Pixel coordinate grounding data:
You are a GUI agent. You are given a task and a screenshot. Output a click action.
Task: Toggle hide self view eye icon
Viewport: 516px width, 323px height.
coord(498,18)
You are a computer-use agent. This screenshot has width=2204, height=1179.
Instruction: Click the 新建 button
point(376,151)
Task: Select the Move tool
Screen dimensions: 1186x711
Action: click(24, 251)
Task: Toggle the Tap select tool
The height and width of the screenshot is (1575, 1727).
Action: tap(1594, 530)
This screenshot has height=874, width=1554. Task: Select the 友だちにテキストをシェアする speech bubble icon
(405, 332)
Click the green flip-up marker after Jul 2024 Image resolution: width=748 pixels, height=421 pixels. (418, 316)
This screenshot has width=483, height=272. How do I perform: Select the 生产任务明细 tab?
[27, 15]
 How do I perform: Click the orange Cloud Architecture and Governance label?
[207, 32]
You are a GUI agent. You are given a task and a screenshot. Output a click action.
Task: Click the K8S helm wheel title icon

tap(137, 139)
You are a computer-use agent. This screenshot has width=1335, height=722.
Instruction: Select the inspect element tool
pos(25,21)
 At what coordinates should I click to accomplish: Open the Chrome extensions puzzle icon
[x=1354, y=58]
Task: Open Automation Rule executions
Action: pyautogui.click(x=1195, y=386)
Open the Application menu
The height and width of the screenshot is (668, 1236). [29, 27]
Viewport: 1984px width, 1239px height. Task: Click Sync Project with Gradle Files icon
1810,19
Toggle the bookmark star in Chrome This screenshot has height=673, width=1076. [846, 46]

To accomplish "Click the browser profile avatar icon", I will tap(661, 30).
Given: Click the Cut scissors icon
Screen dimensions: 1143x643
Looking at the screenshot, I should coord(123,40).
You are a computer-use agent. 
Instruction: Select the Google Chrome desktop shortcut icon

_Work order_
What is needed is an exact transcription of all the data.

_Exercise solution_
You are a GUI agent. You are given a task and a screenshot. Output a click action.
Task: Toggle hide self view eye icon
Viewport: 516px width, 323px height.
coord(498,18)
You are a computer-use agent. This screenshot has width=2204, height=1179.
Instruction: Click the 新建 button
point(376,151)
Task: Select the Move tool
Screen dimensions: 1186x711
Action: click(24, 251)
Task: Toggle the Tap select tool
The height and width of the screenshot is (1575, 1727).
Action: tap(1594, 530)
This screenshot has height=874, width=1554. Task: Select the 友だちにテキストをシェアする speech bubble icon
(405, 332)
Click the green flip-up marker after Jul 2024 Image resolution: width=748 pixels, height=421 pixels. (418, 316)
This screenshot has width=483, height=272. How do I perform: Select the 生产任务明细 tab?
[27, 15]
 How do I perform: Click the orange Cloud Architecture and Governance label?
[207, 32]
You are a GUI agent. You are given a task and a screenshot. Output a click action.
Task: Click the K8S helm wheel title icon

tap(137, 139)
You are a computer-use agent. This screenshot has width=1335, height=722.
Instruction: Select the inspect element tool
pos(25,21)
 At what coordinates should I click to accomplish: Open the Chrome extensions puzzle icon
[x=1354, y=58]
Task: Open Automation Rule executions
Action: pyautogui.click(x=1195, y=386)
Open the Application menu
The height and width of the screenshot is (668, 1236). [29, 27]
Viewport: 1984px width, 1239px height. Task: Click Sync Project with Gradle Files icon
1810,19
Toggle the bookmark star in Chrome This screenshot has height=673, width=1076. [846, 46]

To accomplish "Click the browser profile avatar icon", I will tap(661, 30).
Given: Click the Cut scissors icon
Screen dimensions: 1143x643
Looking at the screenshot, I should coord(123,40).
You are a computer-use agent. 
Instruction: Select the Google Chrome desktop shortcut icon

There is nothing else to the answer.